(Available data)

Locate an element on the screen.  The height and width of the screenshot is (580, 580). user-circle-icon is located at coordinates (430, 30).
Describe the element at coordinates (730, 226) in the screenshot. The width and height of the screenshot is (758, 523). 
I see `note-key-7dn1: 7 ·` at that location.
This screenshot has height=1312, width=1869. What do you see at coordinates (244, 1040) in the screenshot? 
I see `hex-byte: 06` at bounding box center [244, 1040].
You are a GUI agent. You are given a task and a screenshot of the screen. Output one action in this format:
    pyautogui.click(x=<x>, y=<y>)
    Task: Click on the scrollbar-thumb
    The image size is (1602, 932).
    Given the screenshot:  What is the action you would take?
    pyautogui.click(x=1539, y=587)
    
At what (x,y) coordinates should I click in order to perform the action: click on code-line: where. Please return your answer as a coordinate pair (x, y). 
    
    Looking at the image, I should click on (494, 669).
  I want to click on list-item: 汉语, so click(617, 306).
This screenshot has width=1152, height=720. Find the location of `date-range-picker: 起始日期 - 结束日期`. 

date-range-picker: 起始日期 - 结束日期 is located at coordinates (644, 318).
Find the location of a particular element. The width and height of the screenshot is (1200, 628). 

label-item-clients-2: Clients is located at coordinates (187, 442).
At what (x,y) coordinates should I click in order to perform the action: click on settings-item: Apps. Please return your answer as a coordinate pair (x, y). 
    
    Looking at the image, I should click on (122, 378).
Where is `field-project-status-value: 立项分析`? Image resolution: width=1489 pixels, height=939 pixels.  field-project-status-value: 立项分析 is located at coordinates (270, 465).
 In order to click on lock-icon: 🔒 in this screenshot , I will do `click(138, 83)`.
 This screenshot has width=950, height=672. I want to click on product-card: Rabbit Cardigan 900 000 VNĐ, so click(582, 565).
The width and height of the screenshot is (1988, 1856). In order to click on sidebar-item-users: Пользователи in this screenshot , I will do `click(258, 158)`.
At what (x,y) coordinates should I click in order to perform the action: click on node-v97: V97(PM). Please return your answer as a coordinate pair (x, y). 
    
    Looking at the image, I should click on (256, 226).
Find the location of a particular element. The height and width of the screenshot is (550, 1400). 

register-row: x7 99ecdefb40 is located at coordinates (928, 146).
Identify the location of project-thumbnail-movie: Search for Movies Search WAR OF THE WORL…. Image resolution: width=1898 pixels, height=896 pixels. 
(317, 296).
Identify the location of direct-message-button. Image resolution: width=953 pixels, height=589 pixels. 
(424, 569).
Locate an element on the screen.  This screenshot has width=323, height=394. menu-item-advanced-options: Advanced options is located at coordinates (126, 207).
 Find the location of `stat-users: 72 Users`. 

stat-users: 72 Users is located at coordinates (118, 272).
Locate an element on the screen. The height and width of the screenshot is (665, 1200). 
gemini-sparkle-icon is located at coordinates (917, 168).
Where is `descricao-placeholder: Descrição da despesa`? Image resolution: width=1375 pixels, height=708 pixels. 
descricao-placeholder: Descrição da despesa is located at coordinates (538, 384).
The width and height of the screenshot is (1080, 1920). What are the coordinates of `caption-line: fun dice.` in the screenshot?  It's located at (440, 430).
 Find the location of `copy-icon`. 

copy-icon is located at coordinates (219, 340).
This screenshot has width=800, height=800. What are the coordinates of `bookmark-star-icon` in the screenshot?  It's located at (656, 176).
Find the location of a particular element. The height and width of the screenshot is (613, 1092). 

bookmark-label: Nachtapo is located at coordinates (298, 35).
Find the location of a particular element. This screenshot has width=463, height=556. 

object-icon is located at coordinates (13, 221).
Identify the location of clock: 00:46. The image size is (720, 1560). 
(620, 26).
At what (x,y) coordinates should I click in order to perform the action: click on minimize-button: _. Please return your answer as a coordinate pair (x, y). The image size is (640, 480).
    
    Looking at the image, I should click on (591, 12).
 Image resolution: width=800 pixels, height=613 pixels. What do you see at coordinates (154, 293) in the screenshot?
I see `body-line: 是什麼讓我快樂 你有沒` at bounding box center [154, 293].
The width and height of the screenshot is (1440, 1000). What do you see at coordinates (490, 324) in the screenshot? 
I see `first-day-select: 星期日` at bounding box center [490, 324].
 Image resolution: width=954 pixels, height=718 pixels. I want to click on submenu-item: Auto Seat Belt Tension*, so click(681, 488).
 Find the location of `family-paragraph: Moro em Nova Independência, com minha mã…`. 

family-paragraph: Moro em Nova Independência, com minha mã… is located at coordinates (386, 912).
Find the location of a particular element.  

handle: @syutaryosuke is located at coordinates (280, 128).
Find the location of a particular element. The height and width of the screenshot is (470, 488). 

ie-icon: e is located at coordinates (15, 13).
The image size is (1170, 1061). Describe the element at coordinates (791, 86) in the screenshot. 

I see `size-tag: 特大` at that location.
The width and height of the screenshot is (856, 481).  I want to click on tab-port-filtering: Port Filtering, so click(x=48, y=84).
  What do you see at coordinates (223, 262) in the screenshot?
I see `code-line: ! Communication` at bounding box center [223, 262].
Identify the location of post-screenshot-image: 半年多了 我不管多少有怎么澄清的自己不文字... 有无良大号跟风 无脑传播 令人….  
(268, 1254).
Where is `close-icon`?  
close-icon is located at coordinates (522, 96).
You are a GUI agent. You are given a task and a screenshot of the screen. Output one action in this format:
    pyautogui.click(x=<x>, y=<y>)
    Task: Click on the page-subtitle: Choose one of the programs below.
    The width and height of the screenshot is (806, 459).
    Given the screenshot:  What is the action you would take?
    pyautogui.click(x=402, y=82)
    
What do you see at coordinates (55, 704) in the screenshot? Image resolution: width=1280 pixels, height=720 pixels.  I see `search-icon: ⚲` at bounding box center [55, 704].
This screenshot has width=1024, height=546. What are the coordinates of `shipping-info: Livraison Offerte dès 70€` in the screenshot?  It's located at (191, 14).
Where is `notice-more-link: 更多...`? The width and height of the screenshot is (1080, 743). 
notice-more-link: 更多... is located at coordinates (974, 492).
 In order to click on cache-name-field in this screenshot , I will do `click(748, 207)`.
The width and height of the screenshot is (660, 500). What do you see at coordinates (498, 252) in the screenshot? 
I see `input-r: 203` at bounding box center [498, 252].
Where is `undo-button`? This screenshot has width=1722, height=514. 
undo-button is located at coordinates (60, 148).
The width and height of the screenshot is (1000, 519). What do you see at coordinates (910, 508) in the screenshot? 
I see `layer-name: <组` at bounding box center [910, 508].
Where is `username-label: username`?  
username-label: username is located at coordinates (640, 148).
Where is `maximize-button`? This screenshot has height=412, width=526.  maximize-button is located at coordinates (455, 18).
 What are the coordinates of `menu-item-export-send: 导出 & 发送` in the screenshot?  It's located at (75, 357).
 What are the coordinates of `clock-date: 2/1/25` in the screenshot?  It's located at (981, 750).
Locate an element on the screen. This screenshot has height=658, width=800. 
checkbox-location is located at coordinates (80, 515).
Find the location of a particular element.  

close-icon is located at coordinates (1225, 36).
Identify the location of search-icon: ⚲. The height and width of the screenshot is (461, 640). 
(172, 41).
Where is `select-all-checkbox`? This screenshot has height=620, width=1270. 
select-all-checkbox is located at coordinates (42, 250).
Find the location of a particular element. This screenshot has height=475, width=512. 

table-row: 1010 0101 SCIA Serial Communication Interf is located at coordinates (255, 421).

(End Available data)

**Task requirements:** Rewrite all the records above, changing every occurrence of "coordinate pair" to "point" and leaving everything else unchanged.

**Result of this exercise:**
Locate an element on the screen.  The height and width of the screenshot is (580, 580). user-circle-icon is located at coordinates (430, 30).
Describe the element at coordinates (730, 226) in the screenshot. The width and height of the screenshot is (758, 523). 
I see `note-key-7dn1: 7 ·` at that location.
This screenshot has height=1312, width=1869. What do you see at coordinates (244, 1040) in the screenshot? 
I see `hex-byte: 06` at bounding box center [244, 1040].
You are a GUI agent. You are given a task and a screenshot of the screen. Output one action in this format:
    pyautogui.click(x=<x>, y=<y>)
    Task: Click on the scrollbar-thumb
    The image size is (1602, 932).
    Given the screenshot:  What is the action you would take?
    pyautogui.click(x=1539, y=587)
    
At what (x,y) coordinates should I click in order to perform the action: click on code-line: where. Please return your answer as a point (x, y). 
    
    Looking at the image, I should click on (494, 669).
  I want to click on list-item: 汉语, so click(617, 306).
This screenshot has width=1152, height=720. Find the location of `date-range-picker: 起始日期 - 结束日期`. 

date-range-picker: 起始日期 - 结束日期 is located at coordinates (644, 318).
Find the location of a particular element. The width and height of the screenshot is (1200, 628). 

label-item-clients-2: Clients is located at coordinates (187, 442).
At what (x,y) coordinates should I click in order to perform the action: click on settings-item: Apps. Please return your answer as a point (x, y). 
    
    Looking at the image, I should click on (122, 378).
Where is `field-project-status-value: 立项分析`? Image resolution: width=1489 pixels, height=939 pixels.  field-project-status-value: 立项分析 is located at coordinates (270, 465).
 In order to click on lock-icon: 🔒 in this screenshot , I will do `click(138, 83)`.
 This screenshot has width=950, height=672. I want to click on product-card: Rabbit Cardigan 900 000 VNĐ, so click(582, 565).
The width and height of the screenshot is (1988, 1856). In order to click on sidebar-item-users: Пользователи in this screenshot , I will do `click(258, 158)`.
At what (x,y) coordinates should I click in order to perform the action: click on node-v97: V97(PM). Please return your answer as a point (x, y). 
    
    Looking at the image, I should click on (256, 226).
Find the location of a particular element. The height and width of the screenshot is (550, 1400). 

register-row: x7 99ecdefb40 is located at coordinates (928, 146).
Identify the location of project-thumbnail-movie: Search for Movies Search WAR OF THE WORL…. Image resolution: width=1898 pixels, height=896 pixels. 
(317, 296).
Identify the location of direct-message-button. Image resolution: width=953 pixels, height=589 pixels. 
(424, 569).
Locate an element on the screen.  This screenshot has width=323, height=394. menu-item-advanced-options: Advanced options is located at coordinates (126, 207).
 Find the location of `stat-users: 72 Users`. 

stat-users: 72 Users is located at coordinates (118, 272).
Locate an element on the screen. The height and width of the screenshot is (665, 1200). 
gemini-sparkle-icon is located at coordinates (917, 168).
Where is `descricao-placeholder: Descrição da despesa`? Image resolution: width=1375 pixels, height=708 pixels. 
descricao-placeholder: Descrição da despesa is located at coordinates (538, 384).
The width and height of the screenshot is (1080, 1920). What are the coordinates of `caption-line: fun dice.` in the screenshot?  It's located at (440, 430).
 Find the location of `copy-icon`. 

copy-icon is located at coordinates (219, 340).
This screenshot has width=800, height=800. What are the coordinates of `bookmark-star-icon` in the screenshot?  It's located at (656, 176).
Find the location of a particular element. The height and width of the screenshot is (613, 1092). 

bookmark-label: Nachtapo is located at coordinates (298, 35).
Find the location of a particular element. This screenshot has width=463, height=556. 

object-icon is located at coordinates (13, 221).
Identify the location of clock: 00:46. The image size is (720, 1560). 
(620, 26).
At what (x,y) coordinates should I click in order to perform the action: click on minimize-button: _. Please return your answer as a point (x, y). The image size is (640, 480).
    
    Looking at the image, I should click on (591, 12).
 Image resolution: width=800 pixels, height=613 pixels. What do you see at coordinates (154, 293) in the screenshot?
I see `body-line: 是什麼讓我快樂 你有沒` at bounding box center [154, 293].
The width and height of the screenshot is (1440, 1000). What do you see at coordinates (490, 324) in the screenshot? 
I see `first-day-select: 星期日` at bounding box center [490, 324].
 Image resolution: width=954 pixels, height=718 pixels. I want to click on submenu-item: Auto Seat Belt Tension*, so click(681, 488).
 Find the location of `family-paragraph: Moro em Nova Independência, com minha mã…`. 

family-paragraph: Moro em Nova Independência, com minha mã… is located at coordinates (386, 912).
Find the location of a particular element.  

handle: @syutaryosuke is located at coordinates (280, 128).
Find the location of a particular element. The height and width of the screenshot is (470, 488). 

ie-icon: e is located at coordinates (15, 13).
The image size is (1170, 1061). Describe the element at coordinates (791, 86) in the screenshot. 

I see `size-tag: 特大` at that location.
The width and height of the screenshot is (856, 481).  I want to click on tab-port-filtering: Port Filtering, so click(x=48, y=84).
  What do you see at coordinates (223, 262) in the screenshot?
I see `code-line: ! Communication` at bounding box center [223, 262].
Identify the location of post-screenshot-image: 半年多了 我不管多少有怎么澄清的自己不文字... 有无良大号跟风 无脑传播 令人….  
(268, 1254).
Where is `close-icon`?  
close-icon is located at coordinates (522, 96).
You are a GUI agent. You are given a task and a screenshot of the screen. Output one action in this format:
    pyautogui.click(x=<x>, y=<y>)
    Task: Click on the page-subtitle: Choose one of the programs below.
    The width and height of the screenshot is (806, 459).
    Given the screenshot:  What is the action you would take?
    pyautogui.click(x=402, y=82)
    
What do you see at coordinates (55, 704) in the screenshot? Image resolution: width=1280 pixels, height=720 pixels.  I see `search-icon: ⚲` at bounding box center [55, 704].
This screenshot has width=1024, height=546. What are the coordinates of `shipping-info: Livraison Offerte dès 70€` in the screenshot?  It's located at (191, 14).
Where is `notice-more-link: 更多...`? The width and height of the screenshot is (1080, 743). 
notice-more-link: 更多... is located at coordinates (974, 492).
 In order to click on cache-name-field in this screenshot , I will do `click(748, 207)`.
The width and height of the screenshot is (660, 500). What do you see at coordinates (498, 252) in the screenshot? 
I see `input-r: 203` at bounding box center [498, 252].
Where is `undo-button`? This screenshot has width=1722, height=514. 
undo-button is located at coordinates (60, 148).
The width and height of the screenshot is (1000, 519). What do you see at coordinates (910, 508) in the screenshot? 
I see `layer-name: <组` at bounding box center [910, 508].
Where is `username-label: username`?  
username-label: username is located at coordinates (640, 148).
Where is `maximize-button`? This screenshot has height=412, width=526.  maximize-button is located at coordinates (455, 18).
 What are the coordinates of `menu-item-export-send: 导出 & 发送` in the screenshot?  It's located at (75, 357).
 What are the coordinates of `clock-date: 2/1/25` in the screenshot?  It's located at (981, 750).
Locate an element on the screen. This screenshot has height=658, width=800. 
checkbox-location is located at coordinates (80, 515).
Find the location of a particular element.  

close-icon is located at coordinates (1225, 36).
Identify the location of search-icon: ⚲. The height and width of the screenshot is (461, 640). 
(172, 41).
Where is `select-all-checkbox`? This screenshot has height=620, width=1270. 
select-all-checkbox is located at coordinates (42, 250).
Find the location of a particular element. This screenshot has height=475, width=512. 

table-row: 1010 0101 SCIA Serial Communication Interf is located at coordinates (255, 421).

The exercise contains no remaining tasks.